By Nolen Nychay
Editorial intern, Fall 2013
A report from Goldman Sachs’ commodities research team predicts a decline in global coal production as a result of decreasing demand. While coal-fired electricity still accounts for 36 percent of international electricity generation, according to the report, emerging global trends are predictive of a lower dependence on coal-produced energy in the near future.
Due to the recent boom in coal exports from China, the coal market is in a state of oversupply that is predicted to last until at least 2015. The resulting lower prices have put pressure on high-cost producers, forcing production cuts and the closure of marginal mines.
Goldman Sachs, a global investment banking and securities firm, developed this latest report as a reference for energy investors — especially those with investments in coal. The reaction to this analysis remains to be seen, but as the report definitively states, “The window for profitable investment in coal mining is closing.”

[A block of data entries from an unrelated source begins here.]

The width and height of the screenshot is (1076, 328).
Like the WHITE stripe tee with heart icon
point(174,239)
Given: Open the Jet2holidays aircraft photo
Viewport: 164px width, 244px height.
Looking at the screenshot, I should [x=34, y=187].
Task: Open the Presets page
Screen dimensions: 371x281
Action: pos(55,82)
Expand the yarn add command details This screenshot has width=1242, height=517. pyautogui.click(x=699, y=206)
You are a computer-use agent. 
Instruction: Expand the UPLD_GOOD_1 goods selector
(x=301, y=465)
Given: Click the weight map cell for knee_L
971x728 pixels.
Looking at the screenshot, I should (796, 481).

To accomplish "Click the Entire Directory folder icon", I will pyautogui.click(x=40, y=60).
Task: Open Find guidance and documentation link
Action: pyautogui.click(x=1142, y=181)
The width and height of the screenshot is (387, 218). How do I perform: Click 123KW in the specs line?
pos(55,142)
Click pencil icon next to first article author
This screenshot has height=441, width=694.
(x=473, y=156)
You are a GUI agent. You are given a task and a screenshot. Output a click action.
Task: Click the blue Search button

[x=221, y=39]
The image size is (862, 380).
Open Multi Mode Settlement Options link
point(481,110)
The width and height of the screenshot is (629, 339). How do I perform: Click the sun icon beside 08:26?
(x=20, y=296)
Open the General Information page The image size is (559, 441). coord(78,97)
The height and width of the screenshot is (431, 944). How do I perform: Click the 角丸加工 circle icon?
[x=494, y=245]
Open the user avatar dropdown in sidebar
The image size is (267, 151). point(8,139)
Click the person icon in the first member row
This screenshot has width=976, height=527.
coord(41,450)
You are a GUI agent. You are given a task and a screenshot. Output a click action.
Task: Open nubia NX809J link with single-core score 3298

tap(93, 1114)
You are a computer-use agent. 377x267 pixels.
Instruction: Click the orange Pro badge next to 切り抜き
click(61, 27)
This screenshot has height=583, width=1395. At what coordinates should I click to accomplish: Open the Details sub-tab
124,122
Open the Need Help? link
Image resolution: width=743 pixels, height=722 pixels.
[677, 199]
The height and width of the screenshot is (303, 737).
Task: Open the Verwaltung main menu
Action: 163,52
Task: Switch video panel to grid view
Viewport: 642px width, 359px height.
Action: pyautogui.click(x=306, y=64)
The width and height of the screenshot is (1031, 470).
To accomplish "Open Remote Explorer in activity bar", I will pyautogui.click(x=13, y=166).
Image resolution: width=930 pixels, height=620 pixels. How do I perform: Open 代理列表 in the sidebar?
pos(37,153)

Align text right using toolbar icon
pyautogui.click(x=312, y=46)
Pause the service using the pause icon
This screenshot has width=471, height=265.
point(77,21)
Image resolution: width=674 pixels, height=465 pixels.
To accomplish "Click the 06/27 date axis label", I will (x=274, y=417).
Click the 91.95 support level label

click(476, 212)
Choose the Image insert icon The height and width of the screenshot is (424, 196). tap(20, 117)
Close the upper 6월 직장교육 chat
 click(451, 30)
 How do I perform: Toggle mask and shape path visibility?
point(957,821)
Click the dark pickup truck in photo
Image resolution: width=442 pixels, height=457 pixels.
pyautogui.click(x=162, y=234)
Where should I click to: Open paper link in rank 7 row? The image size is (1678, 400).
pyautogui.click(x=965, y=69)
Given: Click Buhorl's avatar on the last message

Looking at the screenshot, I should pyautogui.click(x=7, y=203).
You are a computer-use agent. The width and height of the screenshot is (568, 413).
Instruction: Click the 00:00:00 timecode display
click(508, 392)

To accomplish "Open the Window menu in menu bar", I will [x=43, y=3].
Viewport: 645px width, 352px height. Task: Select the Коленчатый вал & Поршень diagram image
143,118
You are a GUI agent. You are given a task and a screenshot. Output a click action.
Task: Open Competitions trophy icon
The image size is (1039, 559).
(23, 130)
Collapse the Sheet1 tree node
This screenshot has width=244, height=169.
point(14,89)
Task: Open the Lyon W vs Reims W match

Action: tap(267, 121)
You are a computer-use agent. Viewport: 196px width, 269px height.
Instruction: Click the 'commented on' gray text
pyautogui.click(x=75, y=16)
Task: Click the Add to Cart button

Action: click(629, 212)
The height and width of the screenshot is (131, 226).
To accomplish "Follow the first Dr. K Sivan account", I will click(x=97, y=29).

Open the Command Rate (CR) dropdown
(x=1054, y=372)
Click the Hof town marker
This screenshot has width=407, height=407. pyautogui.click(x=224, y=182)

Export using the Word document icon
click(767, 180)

The three main trends the report claims as being catalysts of the coal regression are the increasing competitiveness of natural gas and renewable energy, innovations in energy efficiency and the shifting regulatory landscape.
In the last 20 years, the annual growth in coal demand around the world was most influenced by China and India — which alone accounted for 85 percent of the increase. Excluding their markets, global consumption of coal has increased by less than 1 percent annually since 1990.
Global coal production is projected to have a 4 percent growth rate in the 2013-2015 period. This is significantly less than the 13 percent growth rate coal production saw in the 2002-2012 period. This decline in production will likely be aided by China’s proposed ban on importing low-grade coal. The report estimates that the seaborne coal market will peak by 2020.
The European Union is in the process of closing down inefficient nuclear power plants in favor of cleaner energy sources in response to heightened taxes on greenhouse gas emissions. Operational energy utilities still utilizing coal-fired production within the EU are incentivized to support cleaner technologies by fines for exceeding permissible emission levels. However, we still lack a global treaty on carbon emissions as current regulations stem only from the national and regional levels.
The World Bank announced a new policy in July to limit financing of coal-fired power plants. A few days later, the Export-Import Bank of the United States declined to help finance a Vietnamese coal-fired plant on environmental grounds. These financing retractions, in conjunction with the developing trends detailed in the Goldman Sachs report underscore a need to shift investments to renewable energy and improving efficiency.